Through my rough times and dark times in this life, when I feel there is not a thing to me, and I feel empty, I try to believe that - like planet earth we will eventually repair ourselves too with enough time. I’m a fan of Anthony Bourdain, who has recently killed himself. This made me feel terribly sad. A man who made massive amounts of connections with human beings through the most simple, essential and soul fulfilling part of life - through food. He travelled more than most people could ever in a life time. He had an appreciation towards life to a certain extent, but depression is rough and dark, it’s a black hole powered by sickening thoughts and it’s hard to get out of.
I’ve come across a lot of people, most of which have always been a pleasure to meet. I never seem to have terrible interactions with people, but in my twenties I find that I’m learning more about how to strongly navigate myself in this world, yet on the contrary I am still slightly confused on how to navigate myself in this world.
I’ve spent over a year and a half being committed to a person who was in a relationship and believing that she wanted me. This is partially my own fault. I regret this part of my life a lot. I was a void filler, and it makes me feel significantly sick when I think of it, which I try to stray away from the thoughts of that as much as I possibly can but my mind obsesses about it, trying to find understanding and answers to it. I have the understanding and answers to it, but my mind doesn’t seem to drop it. I was demeaned at the end of it all, and made to feel like I wasn’t anything. I know I am something, but sometimes I feel less.

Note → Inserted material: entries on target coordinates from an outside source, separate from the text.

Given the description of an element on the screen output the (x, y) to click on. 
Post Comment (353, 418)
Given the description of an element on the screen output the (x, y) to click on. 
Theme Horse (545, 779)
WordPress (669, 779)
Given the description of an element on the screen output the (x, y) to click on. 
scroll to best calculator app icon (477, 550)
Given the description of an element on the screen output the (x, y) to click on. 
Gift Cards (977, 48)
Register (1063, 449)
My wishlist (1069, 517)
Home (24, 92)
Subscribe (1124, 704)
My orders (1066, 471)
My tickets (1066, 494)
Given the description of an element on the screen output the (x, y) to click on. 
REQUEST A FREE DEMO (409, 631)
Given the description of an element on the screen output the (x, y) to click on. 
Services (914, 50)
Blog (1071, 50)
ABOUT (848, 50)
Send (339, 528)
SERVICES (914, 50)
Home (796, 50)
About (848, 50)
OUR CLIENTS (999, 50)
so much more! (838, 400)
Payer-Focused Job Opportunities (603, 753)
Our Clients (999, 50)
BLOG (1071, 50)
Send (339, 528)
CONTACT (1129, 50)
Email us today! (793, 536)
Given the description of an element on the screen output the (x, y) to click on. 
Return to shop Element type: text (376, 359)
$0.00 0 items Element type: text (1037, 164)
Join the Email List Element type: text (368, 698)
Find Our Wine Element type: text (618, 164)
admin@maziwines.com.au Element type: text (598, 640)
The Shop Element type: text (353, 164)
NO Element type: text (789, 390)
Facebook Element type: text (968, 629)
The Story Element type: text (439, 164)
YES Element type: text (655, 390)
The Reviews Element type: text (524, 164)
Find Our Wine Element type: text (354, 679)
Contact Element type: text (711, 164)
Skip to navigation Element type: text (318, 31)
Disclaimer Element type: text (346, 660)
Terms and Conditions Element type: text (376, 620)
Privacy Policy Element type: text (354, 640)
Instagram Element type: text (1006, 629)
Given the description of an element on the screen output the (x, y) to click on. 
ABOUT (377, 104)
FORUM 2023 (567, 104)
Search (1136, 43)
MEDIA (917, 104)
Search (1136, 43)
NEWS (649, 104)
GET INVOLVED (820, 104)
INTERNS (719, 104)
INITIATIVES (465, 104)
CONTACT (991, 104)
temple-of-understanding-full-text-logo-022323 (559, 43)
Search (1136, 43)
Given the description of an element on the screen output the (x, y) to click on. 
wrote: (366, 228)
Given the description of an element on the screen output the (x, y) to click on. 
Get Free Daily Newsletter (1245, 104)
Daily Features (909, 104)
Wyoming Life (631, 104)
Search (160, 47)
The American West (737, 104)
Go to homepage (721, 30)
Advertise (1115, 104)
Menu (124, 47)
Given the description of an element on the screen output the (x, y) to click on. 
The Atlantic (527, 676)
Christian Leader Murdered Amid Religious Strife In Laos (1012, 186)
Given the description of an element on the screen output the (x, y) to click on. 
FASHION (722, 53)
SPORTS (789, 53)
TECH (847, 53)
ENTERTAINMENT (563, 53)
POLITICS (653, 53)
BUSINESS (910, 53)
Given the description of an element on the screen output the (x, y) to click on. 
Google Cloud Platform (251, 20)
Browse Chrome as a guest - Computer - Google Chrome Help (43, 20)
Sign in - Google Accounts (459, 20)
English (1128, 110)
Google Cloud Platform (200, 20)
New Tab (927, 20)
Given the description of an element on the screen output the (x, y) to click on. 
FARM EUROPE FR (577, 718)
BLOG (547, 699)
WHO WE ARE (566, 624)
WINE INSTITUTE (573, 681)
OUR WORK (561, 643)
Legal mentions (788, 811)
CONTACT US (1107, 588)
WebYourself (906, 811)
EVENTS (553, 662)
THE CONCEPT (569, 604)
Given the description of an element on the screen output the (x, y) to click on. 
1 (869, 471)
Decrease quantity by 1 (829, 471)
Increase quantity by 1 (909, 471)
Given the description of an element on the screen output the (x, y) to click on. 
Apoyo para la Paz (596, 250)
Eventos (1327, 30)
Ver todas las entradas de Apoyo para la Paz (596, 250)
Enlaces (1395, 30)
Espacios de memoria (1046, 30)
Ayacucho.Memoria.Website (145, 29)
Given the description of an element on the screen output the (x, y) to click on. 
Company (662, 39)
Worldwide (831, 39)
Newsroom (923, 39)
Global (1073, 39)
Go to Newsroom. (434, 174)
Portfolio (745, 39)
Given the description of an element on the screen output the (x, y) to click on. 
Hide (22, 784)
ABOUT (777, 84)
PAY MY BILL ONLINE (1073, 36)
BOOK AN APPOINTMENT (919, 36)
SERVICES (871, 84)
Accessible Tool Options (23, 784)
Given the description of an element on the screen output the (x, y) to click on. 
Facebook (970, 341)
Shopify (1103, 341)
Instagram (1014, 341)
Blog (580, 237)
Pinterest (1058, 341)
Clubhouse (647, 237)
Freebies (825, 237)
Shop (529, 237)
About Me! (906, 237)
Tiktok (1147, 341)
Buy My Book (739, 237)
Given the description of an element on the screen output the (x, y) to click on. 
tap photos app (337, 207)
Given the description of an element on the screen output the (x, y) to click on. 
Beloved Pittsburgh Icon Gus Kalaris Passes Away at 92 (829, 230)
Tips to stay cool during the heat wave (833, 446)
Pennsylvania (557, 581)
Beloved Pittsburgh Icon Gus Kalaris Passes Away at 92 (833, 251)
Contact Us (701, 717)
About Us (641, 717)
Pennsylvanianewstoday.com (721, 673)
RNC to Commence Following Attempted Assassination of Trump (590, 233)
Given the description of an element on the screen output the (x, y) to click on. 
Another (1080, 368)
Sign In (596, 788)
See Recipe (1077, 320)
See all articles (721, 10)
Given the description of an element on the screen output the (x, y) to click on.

I’m a human being who means what they say and I say what I mean. I always have, but people will use you and say false things to you because being alone is significantly terrifying to some. I never navigated myself in this world by using an individual because I didn’t want to be alone. I never had an x,y and z lined up Incase the relation I was in- wasn’t going to work out. I always wanted to do the right thing by people, but I’ve wronged myself. I learned the harshness of the world and the negatives of being selfless. I’ve grown a bit colder, and my concerns have shifted. I often wonder is there any true significance in anyone? Or is everyone just the same? Is that internal feeling you get in your chest when you feel feelings for someone absolutely just a false thing in life? I’m going to say, as far as I now know, yes, that feeling is false.
I recently just entered into my first real relationship, and it’s with a guy. This was a big surprise to me, I met him at my second favorite local park, we’ve been seeing each other now for two months, and nobody has ever respected me like he does. It has made me both happy and sad.
I still have a rough time forgiving myself for putting myself through all the self sabotage and I’m trying to heal by taking on healthier mentalities. Keep moving it forward. Letting people go, and learning not to feel so bad about kicking people out of my life who never belonged, because even though it feels wrong, it’s not necessarily wrong.
At 24, nobody is going to recognize your pain or your tears but they will see your mistakes, so tell them to take a fucking hike. The most important person in your world is you, try and smile as much as possible and keep sharing your gift of life to the people who matter the most as much as you can.